Media lokal di Albania juga menyatakan bahwa terdapat konten video yang beredar di TikTok yang isinya adalah dukungan terhadap aksi kekerasan tersebut.
Beredarnya kinten video yang mendukung aksi kekerasan itu dinilai semakin memperburuk situasi.
“Masalahnya bukan anak-anak kita, tetapi kita sendiri, masyarakat kita, TikTok, dan aplikasi lain yang telah menyandera anak-anak kita,” cetus Rama.
Sementara itu, mengenai penggunaan media sosial, beberapa negara di Eropa memang sudah menerapkan peraturan yang ketat. Antara lain di Prancis, Jerman, dan Belgia.

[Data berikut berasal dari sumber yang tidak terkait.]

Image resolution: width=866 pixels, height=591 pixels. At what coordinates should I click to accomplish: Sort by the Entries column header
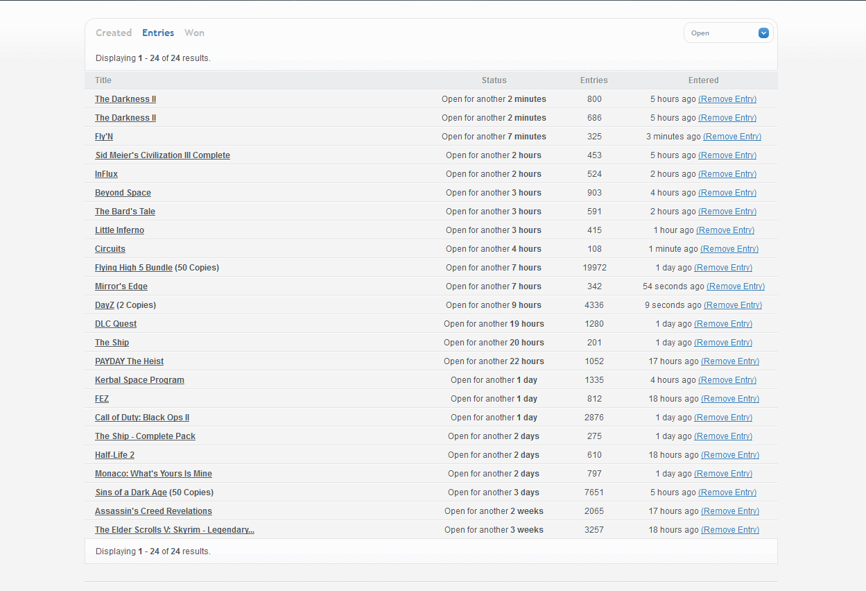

Di negara-negara tersebut, akses media sosial sangat dibatasi terutama untuk anak-anak. Namun, aturan paling ketat mengenai hal ini justru sudah diterapkan di Australia.
Sejak November 2024 Australia melarang total akses media sosial kepada anak-anak di bawah usia 16 tahun.
Terkait kasus di Albania, pihak TikTok sendiri sudah memberikan pernyataan resminya di mana mereka tengah mencari penjeladan lebih lanjut dari peneruntah setempat.
“Kami belum menemukan bukti bahwa pelaku atau korban memiliki akun TikTok. Beberapa laporan justru menunjukkan video terkait insiden tersebut diunggah di platform lain, bukan TikTok,” kata juru bicara TikTok.